Boys Club

About the time that I started Art School I was old enough to also join Chandlers Ford Boys Club. The Boys Club was in an old Game Keepers Lodge in Park Road. The five rooms and a hall more or less took up the whole site with just enough spare room for a cycle shed and a caravan where the leader lived. There had been a club for boys on the site from before which closed down for the duration of war with most of it used as a emergency bedding store, part was also used once a week by the scouts.

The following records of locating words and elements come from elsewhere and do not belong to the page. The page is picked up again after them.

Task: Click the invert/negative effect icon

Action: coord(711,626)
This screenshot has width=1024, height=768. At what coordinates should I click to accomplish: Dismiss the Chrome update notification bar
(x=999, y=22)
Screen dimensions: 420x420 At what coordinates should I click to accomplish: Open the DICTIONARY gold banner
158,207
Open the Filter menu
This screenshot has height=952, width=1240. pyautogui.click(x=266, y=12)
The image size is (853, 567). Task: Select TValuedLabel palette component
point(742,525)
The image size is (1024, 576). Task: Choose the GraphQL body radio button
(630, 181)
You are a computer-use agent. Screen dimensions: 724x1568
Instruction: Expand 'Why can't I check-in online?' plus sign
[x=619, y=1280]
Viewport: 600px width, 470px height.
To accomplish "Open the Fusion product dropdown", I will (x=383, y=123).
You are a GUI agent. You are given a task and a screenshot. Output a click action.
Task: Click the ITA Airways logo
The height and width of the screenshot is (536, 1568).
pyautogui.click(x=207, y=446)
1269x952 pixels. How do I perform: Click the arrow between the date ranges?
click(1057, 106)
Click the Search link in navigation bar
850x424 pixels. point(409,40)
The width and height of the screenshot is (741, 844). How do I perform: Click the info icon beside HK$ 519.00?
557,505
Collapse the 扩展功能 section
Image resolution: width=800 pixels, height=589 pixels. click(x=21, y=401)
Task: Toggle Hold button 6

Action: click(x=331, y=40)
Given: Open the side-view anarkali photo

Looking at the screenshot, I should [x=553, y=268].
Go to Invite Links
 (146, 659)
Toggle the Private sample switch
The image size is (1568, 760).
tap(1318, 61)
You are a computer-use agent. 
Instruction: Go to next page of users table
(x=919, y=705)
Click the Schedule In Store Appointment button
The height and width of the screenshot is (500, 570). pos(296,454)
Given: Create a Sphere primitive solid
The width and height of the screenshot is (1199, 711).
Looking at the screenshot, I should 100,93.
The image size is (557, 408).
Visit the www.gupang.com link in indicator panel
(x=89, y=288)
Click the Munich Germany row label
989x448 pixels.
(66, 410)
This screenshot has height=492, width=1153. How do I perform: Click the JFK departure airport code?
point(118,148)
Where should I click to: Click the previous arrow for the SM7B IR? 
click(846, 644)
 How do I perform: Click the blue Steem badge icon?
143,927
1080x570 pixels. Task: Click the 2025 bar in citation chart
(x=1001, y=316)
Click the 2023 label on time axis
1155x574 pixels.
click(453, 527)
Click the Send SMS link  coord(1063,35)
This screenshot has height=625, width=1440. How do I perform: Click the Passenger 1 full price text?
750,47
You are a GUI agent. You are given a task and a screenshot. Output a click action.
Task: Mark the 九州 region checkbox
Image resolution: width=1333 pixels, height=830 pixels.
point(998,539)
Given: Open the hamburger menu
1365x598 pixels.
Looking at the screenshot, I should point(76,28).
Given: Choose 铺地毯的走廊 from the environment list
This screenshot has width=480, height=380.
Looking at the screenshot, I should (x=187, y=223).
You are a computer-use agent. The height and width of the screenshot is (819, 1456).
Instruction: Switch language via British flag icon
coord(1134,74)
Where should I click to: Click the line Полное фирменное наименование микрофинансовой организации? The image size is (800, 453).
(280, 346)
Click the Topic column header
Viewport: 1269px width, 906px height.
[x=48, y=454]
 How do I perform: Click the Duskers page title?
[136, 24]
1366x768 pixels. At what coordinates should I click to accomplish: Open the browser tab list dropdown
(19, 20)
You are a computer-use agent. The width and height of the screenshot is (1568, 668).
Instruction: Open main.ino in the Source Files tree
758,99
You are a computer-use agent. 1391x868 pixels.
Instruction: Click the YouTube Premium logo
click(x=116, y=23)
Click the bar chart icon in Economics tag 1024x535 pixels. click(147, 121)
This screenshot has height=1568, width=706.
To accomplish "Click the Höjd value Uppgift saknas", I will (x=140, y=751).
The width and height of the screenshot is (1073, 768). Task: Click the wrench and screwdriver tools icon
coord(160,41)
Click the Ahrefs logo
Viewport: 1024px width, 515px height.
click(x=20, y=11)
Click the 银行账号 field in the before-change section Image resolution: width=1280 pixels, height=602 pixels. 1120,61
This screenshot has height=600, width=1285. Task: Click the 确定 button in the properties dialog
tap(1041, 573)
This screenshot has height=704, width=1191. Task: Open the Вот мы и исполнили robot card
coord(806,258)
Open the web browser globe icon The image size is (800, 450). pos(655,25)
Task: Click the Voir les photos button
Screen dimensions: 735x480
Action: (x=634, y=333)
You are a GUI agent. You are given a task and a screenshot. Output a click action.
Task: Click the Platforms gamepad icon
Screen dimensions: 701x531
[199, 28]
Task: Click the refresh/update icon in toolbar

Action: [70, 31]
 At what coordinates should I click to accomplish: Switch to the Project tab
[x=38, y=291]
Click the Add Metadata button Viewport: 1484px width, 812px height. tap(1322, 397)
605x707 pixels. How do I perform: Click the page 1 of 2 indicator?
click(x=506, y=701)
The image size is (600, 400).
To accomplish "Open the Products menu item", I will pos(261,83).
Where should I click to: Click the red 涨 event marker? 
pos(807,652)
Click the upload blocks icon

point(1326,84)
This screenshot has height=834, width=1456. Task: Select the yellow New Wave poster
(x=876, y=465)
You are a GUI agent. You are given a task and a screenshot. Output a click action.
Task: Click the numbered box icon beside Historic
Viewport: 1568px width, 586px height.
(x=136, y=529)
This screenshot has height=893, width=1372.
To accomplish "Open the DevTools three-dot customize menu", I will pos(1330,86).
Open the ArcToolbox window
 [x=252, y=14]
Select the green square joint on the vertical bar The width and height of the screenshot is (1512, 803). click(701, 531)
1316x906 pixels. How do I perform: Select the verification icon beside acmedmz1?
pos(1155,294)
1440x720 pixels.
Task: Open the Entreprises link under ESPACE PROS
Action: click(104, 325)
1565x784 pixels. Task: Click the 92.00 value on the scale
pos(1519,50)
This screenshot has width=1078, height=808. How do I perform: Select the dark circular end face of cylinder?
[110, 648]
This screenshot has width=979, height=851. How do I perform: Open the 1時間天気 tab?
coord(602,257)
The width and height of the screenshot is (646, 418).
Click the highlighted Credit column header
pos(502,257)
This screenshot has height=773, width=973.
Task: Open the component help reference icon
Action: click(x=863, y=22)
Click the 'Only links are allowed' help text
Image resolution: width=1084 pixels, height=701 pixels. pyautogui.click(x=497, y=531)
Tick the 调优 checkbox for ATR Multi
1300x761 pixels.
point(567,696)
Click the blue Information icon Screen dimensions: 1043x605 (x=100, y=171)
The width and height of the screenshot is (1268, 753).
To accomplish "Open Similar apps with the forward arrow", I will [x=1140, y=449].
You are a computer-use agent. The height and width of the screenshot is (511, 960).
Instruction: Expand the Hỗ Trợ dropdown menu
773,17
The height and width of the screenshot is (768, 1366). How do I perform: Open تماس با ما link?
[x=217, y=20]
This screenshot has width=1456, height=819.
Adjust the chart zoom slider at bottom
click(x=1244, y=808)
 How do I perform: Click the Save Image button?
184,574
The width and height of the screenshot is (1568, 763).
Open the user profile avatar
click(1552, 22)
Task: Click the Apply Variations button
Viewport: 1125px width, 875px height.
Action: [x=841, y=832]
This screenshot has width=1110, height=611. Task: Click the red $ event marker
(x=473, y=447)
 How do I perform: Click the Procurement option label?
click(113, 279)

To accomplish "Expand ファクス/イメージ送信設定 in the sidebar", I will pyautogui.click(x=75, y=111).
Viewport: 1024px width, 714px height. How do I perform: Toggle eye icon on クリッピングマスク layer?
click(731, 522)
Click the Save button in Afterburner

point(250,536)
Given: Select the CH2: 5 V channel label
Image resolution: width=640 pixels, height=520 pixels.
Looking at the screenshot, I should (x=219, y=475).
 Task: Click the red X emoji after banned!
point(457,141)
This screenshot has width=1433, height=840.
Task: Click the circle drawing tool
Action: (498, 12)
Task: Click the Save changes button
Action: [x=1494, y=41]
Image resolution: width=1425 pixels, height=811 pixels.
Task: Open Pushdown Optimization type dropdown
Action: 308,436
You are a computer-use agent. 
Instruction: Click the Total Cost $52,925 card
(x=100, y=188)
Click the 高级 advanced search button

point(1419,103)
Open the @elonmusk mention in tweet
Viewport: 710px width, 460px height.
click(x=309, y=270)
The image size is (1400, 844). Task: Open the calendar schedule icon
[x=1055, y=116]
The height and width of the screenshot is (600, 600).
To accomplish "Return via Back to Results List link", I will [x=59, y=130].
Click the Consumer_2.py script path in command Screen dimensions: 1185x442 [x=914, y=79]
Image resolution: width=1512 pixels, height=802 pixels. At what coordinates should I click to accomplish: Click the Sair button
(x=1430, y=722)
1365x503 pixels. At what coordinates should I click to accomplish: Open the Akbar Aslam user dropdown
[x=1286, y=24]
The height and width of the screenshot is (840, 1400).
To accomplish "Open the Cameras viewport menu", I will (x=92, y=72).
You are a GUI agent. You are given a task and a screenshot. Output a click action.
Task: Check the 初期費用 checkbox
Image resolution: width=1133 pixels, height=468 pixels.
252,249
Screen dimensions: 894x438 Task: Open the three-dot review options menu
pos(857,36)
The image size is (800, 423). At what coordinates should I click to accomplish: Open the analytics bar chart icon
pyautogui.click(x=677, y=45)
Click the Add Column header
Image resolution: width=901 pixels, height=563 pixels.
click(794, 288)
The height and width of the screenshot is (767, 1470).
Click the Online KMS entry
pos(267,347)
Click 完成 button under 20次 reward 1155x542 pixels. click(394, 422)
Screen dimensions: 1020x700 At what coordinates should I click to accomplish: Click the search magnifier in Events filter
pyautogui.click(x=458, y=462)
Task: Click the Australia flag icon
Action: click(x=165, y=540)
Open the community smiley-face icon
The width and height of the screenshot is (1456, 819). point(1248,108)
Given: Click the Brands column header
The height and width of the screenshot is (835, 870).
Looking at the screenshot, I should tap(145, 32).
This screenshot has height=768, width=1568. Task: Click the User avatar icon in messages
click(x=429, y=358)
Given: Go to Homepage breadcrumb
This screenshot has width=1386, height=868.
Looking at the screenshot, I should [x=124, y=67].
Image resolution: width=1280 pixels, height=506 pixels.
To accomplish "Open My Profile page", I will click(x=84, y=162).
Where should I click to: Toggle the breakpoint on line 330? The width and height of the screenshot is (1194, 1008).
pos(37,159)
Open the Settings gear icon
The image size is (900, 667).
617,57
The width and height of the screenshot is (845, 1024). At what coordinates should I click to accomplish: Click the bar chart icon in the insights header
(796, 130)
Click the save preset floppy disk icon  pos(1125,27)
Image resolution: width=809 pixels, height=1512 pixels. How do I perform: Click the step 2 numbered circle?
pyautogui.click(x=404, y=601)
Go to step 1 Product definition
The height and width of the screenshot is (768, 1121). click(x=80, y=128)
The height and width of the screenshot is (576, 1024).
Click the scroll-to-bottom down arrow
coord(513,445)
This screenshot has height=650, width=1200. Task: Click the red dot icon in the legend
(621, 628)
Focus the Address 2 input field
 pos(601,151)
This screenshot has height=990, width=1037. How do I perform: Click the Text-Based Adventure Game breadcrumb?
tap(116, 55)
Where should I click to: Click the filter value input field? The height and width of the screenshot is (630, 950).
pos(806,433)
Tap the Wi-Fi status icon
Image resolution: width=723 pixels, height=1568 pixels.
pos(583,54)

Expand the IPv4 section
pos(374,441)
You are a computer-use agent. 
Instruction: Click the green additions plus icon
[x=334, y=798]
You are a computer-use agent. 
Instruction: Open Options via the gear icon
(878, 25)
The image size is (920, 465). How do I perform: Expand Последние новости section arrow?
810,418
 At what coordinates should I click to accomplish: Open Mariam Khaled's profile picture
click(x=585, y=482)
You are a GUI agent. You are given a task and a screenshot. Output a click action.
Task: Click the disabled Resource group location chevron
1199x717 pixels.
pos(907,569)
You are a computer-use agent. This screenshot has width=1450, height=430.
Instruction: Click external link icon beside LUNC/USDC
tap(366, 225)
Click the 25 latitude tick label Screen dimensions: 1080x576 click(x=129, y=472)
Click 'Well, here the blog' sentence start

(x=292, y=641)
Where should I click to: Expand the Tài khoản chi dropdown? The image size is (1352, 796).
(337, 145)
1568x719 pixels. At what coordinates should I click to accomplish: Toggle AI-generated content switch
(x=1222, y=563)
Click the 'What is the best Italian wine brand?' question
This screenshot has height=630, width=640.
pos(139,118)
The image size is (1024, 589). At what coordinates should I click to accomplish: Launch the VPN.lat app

Rod was a keen Scout and I did attend one meeting with Rod, on that occasion the Scouts were practicing ‘running messages at night’ whereby the Scouts were distributed around the village, the first Scout was given a verbal message which he had to covey to the next Scout, who was probably half a mile away and he in turn would do the same thing until the final Scout returned to the club and quoted the massage he had got, The message repeated and passing through about ten messengers didn’t always come back as it started, sometimes being almost entirely different. As I was not a Scout and also to young to be one, I was not allowed to take part and spent most of the evening hanging about doing nothing with just Mr. Dedman the Scout Leader as company. I never got round to joining the Scouts.

After the War, Rod with one or two of his mates was determined to get a Boys Club going again and after a great deal of effort, succeeded, and a quite successful club was established. They managed to get a number of prominent local business men to form a management committee. I think the boys first approached Tom Parker who had been football manager of Arsenal, Norwich and Southampton and had also been England’s Football Captain and Right Back and I assume that he approached the others that were to form the committee which included another well known professional footballer, Mr. Wheatly the villages most prominent builder, A. Bertram Fox, the Son of Fox & Son, Estate Agents, Mr. Todd, managing director of Target Morgan & Coles, a large importer of timber in Southampton and a Bank Manager whose name escapes me.

When I joined the Club there was two full sized Billiard/snooker tables taking up all the hall which ran the full width of the plot, I can’t remember who the club leader was at that time but it was not long after I joined that a new leader, who was employed by the Union Castle Shipping Company which was the main shipping line to South Africa and to which Tom Parker was a boss. The new leader became known as ‘Skip’ Ryan, a tall, very thin guy, pointed features and black wavy hair. Skip lived on his own in a not very big caravan which had been placed to one side at the front of the club He had a very different idea of what a boy’s club should be, from the one he took over. Up to the time of the leadership change, the club had merely provided activities such as darts, billiards, table tennis and had a successful football team of which [of course] Rod had been the captain.

The first thing that Ryan did was to get rid of the billiard tables from the hall to give the club a multi purpose room to great deal of moaning. The club was then affiliated to the ‘National Association of Boy’s Clubs’ whose aims were much wider than just sport and games and encouraged the arts and crafts, music, acting and so on. Although there was a lot of criticism from the boys at the loss of the tables with some leaving, the benefits from their loss soon became apparent, with a wide range of activities, which would otherwise be impossible. I was elected on to the clubs boys committee soon after Skip became leader where, I suppose, being an Art Student I would encourage some the boys in that direction. The new approach started to change the type of boy that now joined the club, losing, disappointingly in some ways, the very boys that it should have helped because the aim was to encourage this more yobbish element but who would never accept doing anything other than to play billiards and mucking about.

Skip aims of broadening the activities and we quickly starting to do new things, a choir was formed as was acting, debating, quizzing, coach outings to places of interest visits Wookey Hole in Cheddar Gorge and to London to ‘The Festival of Britain’ for example. It was on our trip to ‘the Festival’ that I discovered how broad my mates Hampshire accent was. We were in the London Underground where I had become separated from my club mates who, like me, were stood in the aisle between the seats, they were chattering and laughing a little loudly when I noticed that the other passengers were sniggering at them, at first I did not see why but quickly became apparent that it was at their accent, which I was much broader that I expected, Londoners at that time thought that anyone from the country was by nature a thick farm hand, at the same time I realised that my own accent was some what modified by being in daily contact with the middle class accent at art school but the boys really did sound broad and I doubt that the Londoners understood a single word that they said.

The modification of my accent probably helped me to integrate with my fellow students but tended to have the opposite effect on my close mates and I found that combined with the fact that I was still at school, whereas they were all working, that I no longer quite fitted into their world, equally I didn’t quite fit at Art School either, partly because of an age gap but mainly because in so many ways, I didn’t, but being a ‘bit of a loner’ anyway it did not affect me unduly, besides which my mates were earning money and I was not and I couldn’t afford to go out with them anyway.